#### Selected extract

McDonalds to offer its own nationally-recognised qualifications in the UK

While GlobalHigherEd‘s focus is on higher education, there are major developments afoot in the UK’s post-16 sector that are worth drawing attention to because of the knock-on implications for the UK’s higher education system.

Today a BBC report stated that the Qualification and Curriculum Authority (QCA) in the UK had just announced that the fast food giant – McDonalds, along with Airline Flybe and Network Rail – would become one of the first set of private firms in the UK to offer their own nationally-recognized qualifications – up to A-Level standard. The BBC reported that McDonalds regarded this as “an important and exciting new step for the company” whilst the Minister in charge of this initiative – John Denham – stated that:

…this is an important step toward ending the old divisions between company training schemes and national qualifications…

For those of you who don’t know the UK system well, A-levels subjects are those studied for university entrance. To date, schools and colleges have been the only providers of A-level courses, and these are regulated through systems of professional training, inspection and assessment.

########
#### Records shown

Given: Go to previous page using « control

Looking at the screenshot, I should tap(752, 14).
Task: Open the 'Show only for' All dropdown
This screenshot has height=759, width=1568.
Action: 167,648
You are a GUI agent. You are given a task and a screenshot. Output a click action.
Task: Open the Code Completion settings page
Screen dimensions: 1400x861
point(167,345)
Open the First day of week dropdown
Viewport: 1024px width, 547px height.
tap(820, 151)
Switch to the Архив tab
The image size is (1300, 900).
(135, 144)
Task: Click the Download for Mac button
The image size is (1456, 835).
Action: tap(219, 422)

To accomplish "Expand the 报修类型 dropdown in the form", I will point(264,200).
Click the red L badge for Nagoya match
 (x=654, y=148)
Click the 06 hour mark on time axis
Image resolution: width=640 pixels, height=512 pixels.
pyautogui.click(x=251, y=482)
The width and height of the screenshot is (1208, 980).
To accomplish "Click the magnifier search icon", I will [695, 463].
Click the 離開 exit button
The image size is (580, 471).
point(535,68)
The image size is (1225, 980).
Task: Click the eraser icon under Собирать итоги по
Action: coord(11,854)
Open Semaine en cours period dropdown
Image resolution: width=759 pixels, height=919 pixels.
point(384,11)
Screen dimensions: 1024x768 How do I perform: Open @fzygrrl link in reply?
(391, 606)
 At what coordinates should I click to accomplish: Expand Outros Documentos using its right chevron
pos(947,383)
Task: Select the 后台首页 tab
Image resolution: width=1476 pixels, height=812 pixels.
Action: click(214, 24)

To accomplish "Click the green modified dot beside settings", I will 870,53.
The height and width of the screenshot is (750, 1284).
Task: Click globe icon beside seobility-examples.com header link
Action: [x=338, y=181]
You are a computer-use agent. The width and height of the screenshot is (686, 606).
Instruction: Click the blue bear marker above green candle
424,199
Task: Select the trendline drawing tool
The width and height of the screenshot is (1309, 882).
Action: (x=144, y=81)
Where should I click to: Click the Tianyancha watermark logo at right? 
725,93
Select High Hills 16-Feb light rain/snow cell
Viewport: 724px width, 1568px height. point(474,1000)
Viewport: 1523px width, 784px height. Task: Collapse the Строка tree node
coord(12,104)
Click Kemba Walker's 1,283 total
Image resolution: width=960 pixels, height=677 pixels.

########

* _Instructions_
a. Retype the passage on McDonald's qualifications, beginning at the words that have "For those of" and stopping after "inspection and assessment.".
b. Write what comes next in the passage on McDonald's offering qualifications in the UK, starting after its final sentence.
The records that come after the text have no connection to it.

* _Replies_
a.
For those of you who don’t know the UK system well, A-levels subjects are those studied for university entrance. To date, schools and colleges have been the only providers of A-level courses, and these are regulated through systems of professional training, inspection and assessment.

b.
There is little detail yet available on how these new education providers – McDonald’s, Network Rail and Airline Flybe – will be regulated or how the training itself will be funded (government?). What we do know, however, is that the course content will be tailored to the training needs of the firm, and that the focus will be on workplace skills rather than broader competencies that might develop the whole person.

These new qualifications will face some hostility from the university sector. The BBC report notes (following interviews with 10 university admissions tutors from leading universities) that some universities are already stating they would not accept students who have taken these diplomas.

Nor are the  teaching unions happy about this, according to the Financial Times – with Chris Keates, general secretary of NASUWT arguing:

It is a huge mistake to allow McDonald’s, with its poor track record of employment practice and anti-trade union attitude, to pioneer private sector provision of training.”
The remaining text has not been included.